The study has been conducted to show whether the recently developed wavelet transformation in forecasting the climatic time series in Bangladesh improves the performance of existing forecasting models, such as ARIMA. These models are applied to forecast the humidity of Rajshahi, Bangladesh. Then the wavelet transformation has been used to decompose the humidity series into a set of better-behaved constitutive series. These decomposed series and inverse wavelet transformation are used as a pre-processing procedure of forecasting humidity series using the same models in two approaches.
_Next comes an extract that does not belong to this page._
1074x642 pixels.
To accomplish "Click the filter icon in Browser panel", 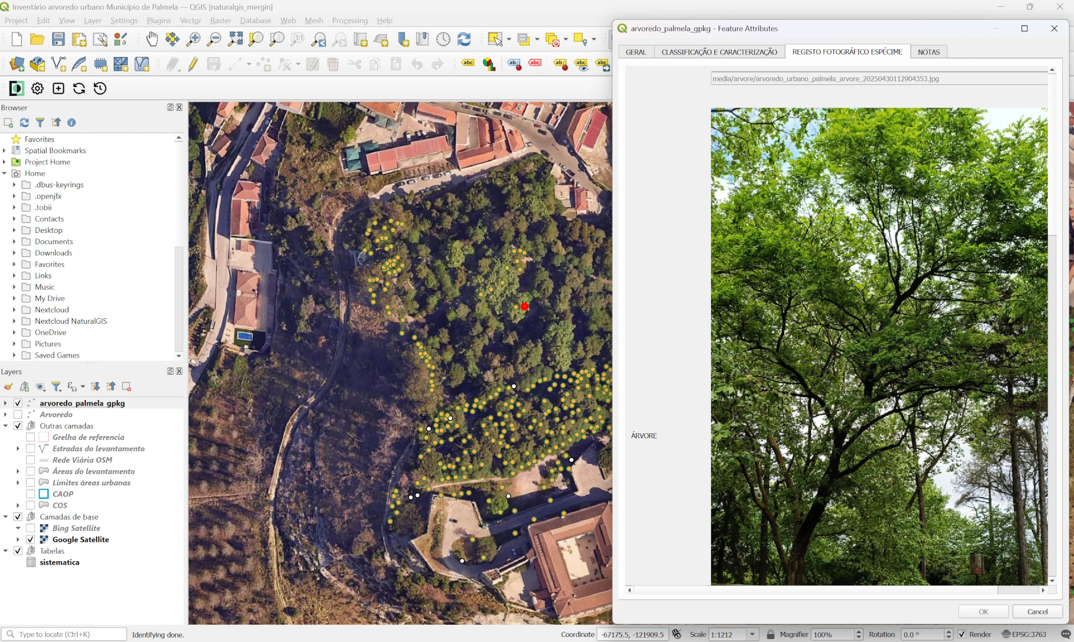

Finally, the forecasting ability of these two models with and without wavelet transformation is compared using the statistical forecasting accuracy criteria.

The results show that the use of wavelet transformation as a pre-processing procedure of forecasting climatic time series improves the performance of forecasting models. The reason for the better behavior of the constitutive series is the filtering effect of the wavelet transform. Therefore, the forecasting using the existing models under wavelet transformed series is better than forecasting directly, and also it gives more accurate results.

Thus, the hybrid Wavelet-ARIMA model proposed in this chapter is both novel and effective in forecasting climatic time series, specially using approach-1.